Brocken Specter - The Ghost In The Mountains...
Beware Beware of the Brocken Specter!
Have you heard the tale of the Brocken Specter?
If you climb the Broken mountain, you may see this ghostly figure through the mists....
And woe betide anyone who does! The Brocken Specter fortells the death of somebody on that mountain, and that someone could be YOU!!!
The Ghost on the Mountain...
"Now to the Brocken the witches go;
The mighty multitude here may be seen
Gathering, wizard and witch, below"— Scenes from the Faust of Goethe, translated by Mary Shelley
How the Brocken Specter Got It's Name
The Brocken Mountain, or Blocksberg, is the highest mountain of the Harz mountain range and of Northern Germany at 3,747 feet. The Brocken Specter is so called because of the legend of a hiker on the Brocken Mountain who saw a ghostly grey apparition that loomed up at him out of the mist, this frightened him so much he plunged to his death.
The mysterious Harz Mountains in Germany are are associated with folklore and fairy tales, such as Snow White, Cinderella and Hansel and Gretel. Brocken Mountain is deeply forested and shrouded in mists and fogs for approximately 300 days a year, it is easy to see why this mountain has inspired legends and fairy tales throughout the centuries.
Johann Wolfgang von Goethe (1749 -1832) made the mountain famous throughout the rest of Europe in his tragic play "Faust", about a young man who sells his soul to the devil. In Faust, Goethe uses a local legend of witches gathering on the summit of Brocken on Walpurgis night, exactly 6 months from Halloween on 30th April to celebrate the beginning of Spring.
This phenomenon was first scientifically observed by Johann Esaias Silberschlag (1721 - 1791), a Lutheran Theologist and Scientist, who wrote down his observations of the "Specter" after seeing it on Brocken Mountain.
You can actually see a Brocken Specter on any mountain or ridge, and why this phenomenon occurs is explained below......
Where to Find Brocken Mountain
The Brocken Specter is also known as....
Brockengespenst, Glockenspectre, Brocken Bow, Mountain spectre and Buddah's light....
How a Brocken Specter is Formed
If you want to see a Brocken Specter the conditions must be right. You have to find a misty or foggy mountain and climb up during the early morning or early evening! You will then need to look down the mountain into the mist, and hopefully the Brocken Specter will appear.

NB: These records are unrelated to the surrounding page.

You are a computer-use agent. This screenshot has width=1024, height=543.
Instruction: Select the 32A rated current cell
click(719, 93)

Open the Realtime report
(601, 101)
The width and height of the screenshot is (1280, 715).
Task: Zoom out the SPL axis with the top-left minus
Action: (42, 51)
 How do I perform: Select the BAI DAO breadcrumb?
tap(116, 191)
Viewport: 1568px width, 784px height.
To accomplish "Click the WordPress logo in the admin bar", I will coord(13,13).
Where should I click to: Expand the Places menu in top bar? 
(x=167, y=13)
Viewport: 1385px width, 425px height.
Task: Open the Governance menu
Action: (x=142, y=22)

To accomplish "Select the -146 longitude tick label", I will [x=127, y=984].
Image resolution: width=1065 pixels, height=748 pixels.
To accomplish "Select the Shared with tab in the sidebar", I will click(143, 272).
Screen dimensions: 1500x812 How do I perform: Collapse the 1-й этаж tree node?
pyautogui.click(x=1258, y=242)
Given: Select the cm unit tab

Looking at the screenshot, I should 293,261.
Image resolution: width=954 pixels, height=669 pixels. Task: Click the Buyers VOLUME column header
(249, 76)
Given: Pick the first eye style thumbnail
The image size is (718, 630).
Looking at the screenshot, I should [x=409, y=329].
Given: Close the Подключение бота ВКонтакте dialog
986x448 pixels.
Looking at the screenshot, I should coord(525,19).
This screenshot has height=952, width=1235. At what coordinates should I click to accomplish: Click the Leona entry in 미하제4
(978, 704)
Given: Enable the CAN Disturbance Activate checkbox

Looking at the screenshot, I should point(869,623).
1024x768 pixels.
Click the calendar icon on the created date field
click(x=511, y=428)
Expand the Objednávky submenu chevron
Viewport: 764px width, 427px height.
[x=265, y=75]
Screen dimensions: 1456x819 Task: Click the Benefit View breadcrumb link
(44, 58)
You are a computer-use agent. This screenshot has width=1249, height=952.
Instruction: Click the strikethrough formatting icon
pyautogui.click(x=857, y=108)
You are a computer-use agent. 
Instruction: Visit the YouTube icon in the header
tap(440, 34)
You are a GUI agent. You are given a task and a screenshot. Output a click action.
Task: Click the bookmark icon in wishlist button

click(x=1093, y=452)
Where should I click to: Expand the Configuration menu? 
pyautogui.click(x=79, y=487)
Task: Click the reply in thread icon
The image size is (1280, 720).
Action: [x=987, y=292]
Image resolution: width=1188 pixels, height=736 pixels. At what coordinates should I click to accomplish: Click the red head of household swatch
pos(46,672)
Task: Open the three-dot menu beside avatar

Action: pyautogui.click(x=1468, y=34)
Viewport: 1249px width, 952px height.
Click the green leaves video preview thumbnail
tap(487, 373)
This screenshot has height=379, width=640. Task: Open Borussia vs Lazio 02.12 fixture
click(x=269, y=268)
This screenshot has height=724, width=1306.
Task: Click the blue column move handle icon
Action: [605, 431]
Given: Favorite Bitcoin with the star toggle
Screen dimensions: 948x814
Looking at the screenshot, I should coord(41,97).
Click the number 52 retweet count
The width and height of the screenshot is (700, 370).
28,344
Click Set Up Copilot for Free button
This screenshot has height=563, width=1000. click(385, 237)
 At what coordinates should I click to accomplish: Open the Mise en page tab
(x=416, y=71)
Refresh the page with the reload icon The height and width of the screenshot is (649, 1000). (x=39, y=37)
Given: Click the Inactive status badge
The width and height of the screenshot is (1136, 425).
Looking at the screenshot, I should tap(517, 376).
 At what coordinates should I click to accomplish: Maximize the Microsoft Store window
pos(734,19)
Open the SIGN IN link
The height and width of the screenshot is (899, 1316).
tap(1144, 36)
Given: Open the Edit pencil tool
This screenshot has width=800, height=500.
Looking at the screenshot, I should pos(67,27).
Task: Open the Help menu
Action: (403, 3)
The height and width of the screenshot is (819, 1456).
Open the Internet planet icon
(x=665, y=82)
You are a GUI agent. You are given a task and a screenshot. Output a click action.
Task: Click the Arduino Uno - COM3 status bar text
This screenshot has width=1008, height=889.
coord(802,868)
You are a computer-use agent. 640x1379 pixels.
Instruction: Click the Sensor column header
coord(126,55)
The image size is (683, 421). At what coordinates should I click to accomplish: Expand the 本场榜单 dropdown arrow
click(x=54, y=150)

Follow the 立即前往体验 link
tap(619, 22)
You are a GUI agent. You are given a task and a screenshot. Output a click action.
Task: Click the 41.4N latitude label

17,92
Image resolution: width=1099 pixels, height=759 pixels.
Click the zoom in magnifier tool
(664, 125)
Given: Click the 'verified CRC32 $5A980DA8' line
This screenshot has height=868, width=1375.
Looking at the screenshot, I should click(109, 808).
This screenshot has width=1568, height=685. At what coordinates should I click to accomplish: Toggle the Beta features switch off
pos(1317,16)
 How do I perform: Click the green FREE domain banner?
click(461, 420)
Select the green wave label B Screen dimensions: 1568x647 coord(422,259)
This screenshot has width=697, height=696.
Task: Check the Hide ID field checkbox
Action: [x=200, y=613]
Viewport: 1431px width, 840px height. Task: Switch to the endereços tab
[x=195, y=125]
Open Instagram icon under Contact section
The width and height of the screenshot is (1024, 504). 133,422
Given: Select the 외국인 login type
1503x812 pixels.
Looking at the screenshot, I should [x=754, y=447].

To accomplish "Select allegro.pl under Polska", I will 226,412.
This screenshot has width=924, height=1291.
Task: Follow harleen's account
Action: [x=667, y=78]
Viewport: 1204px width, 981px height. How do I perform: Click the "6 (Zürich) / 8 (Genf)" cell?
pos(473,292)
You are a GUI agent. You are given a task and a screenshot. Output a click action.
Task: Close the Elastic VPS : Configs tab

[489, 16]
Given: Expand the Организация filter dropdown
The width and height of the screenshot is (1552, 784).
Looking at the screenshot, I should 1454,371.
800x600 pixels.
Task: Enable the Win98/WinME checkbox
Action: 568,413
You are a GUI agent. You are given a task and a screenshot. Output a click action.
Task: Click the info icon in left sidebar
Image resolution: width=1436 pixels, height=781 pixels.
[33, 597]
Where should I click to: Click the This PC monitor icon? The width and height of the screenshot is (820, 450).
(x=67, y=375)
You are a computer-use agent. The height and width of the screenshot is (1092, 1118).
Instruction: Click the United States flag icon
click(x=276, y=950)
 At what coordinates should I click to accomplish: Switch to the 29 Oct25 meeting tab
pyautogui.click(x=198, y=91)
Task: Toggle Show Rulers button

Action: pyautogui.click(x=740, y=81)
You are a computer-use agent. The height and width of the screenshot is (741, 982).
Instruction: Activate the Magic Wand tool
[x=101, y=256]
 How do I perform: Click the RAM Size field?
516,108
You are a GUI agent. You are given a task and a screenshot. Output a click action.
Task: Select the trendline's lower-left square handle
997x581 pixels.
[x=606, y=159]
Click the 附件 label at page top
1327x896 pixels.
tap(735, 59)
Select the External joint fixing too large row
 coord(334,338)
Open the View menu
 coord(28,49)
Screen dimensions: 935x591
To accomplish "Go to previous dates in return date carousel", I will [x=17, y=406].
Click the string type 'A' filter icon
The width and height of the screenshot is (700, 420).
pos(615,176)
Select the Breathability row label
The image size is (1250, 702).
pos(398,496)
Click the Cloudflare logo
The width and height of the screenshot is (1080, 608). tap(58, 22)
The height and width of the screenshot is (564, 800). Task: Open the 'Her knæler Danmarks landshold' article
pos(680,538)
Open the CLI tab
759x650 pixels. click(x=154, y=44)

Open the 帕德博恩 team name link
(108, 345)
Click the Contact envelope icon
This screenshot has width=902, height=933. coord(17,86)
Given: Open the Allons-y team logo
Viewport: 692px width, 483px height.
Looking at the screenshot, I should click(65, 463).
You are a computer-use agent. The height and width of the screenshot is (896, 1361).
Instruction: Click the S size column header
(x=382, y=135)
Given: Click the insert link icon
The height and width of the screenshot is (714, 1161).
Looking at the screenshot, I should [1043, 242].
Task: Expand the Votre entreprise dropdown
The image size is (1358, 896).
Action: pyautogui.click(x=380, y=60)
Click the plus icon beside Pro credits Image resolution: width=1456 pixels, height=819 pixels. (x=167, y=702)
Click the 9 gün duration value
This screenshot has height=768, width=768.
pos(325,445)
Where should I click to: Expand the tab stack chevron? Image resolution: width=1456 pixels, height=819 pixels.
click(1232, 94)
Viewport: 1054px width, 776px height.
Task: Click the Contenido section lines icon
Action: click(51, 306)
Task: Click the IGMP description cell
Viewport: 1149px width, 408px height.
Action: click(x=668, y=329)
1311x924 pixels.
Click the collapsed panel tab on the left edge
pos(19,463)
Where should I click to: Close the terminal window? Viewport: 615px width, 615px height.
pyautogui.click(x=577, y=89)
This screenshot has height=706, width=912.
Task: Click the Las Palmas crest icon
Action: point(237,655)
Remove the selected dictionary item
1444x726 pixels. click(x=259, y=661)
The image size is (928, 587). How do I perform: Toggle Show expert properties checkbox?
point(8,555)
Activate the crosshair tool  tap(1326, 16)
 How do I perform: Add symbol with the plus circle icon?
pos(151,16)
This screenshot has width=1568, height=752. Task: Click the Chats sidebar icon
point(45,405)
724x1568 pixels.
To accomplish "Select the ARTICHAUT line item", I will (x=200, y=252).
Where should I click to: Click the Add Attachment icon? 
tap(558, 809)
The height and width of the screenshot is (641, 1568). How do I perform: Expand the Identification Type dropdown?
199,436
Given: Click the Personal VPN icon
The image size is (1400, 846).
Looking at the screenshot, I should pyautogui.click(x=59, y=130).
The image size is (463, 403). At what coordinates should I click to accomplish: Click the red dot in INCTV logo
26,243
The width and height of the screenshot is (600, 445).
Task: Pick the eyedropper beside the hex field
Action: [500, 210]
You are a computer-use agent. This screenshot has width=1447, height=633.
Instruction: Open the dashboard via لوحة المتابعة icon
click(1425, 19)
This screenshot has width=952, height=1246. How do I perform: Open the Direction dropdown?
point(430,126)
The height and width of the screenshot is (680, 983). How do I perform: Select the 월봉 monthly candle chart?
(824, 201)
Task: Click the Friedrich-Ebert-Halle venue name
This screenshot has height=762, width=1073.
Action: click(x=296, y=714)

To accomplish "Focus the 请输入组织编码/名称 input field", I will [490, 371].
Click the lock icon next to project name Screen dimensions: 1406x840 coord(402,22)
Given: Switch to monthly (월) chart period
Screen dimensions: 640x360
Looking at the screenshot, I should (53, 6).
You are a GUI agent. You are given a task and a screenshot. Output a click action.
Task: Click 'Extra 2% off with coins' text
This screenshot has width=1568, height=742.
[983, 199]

With sun behind you, look down the mountain into the mist. You will see your shadow, the "Specter" against the mist, which will be distorted to make your legs look long and your head small in a triangle shape. Your shadow doesn't look recognizable to you as yourself due to not only the shape but also because this shadow appears to be standing opposite you, like a ghost. This is due to perspective, you are looking into white mist and have no other objects such as houses or trees to put the shadow into context. Your depth perception is altered due to the bank of white mist.
Concentric rings of rainbow colors will form over the head of your shadow, which is caused by the low sun defracting off millions of tiny water droplets of equal size that make up the mist. The rings around your shadow are called a Glory, which are formed at the anti-solar point.
You can also see Brocken Specters and Glories from planes, which I think may be more spooky than seeing it on a mountain! When you see one from the air, it is called a "pilot's glory".
The woodman winding westward up the glen
At wintry dawn, where o'er the sheep-track's maze
The viewless snow-mist weaves a glist'ning haze,
Sees full before him, gliding without tread,
An image with a glory round its head....— Constancy to an Ideal Object, Samuel Taylor Coleridge (1772 -1834)
Broken Specter from an Airplane
The Brocken Specter in Literature
This list (by no means complete) points you to the direction of writers and poets whose imaginations were caught by the idea of the Brocken Specter. These websites below will take you to more information about instances where a Brocken Specter has appeared in literature, poetry and prose.
- Phantasmagoria Canto III ( Scarmoges ) by Lewis Carroll
Lewis Carroll is best known for writing Alice in Wonderland, but this poem is about all the different types of ghosts, including a ghost called Inspector Kobold who He tried the Brocken business first" and is rather fond of port wine....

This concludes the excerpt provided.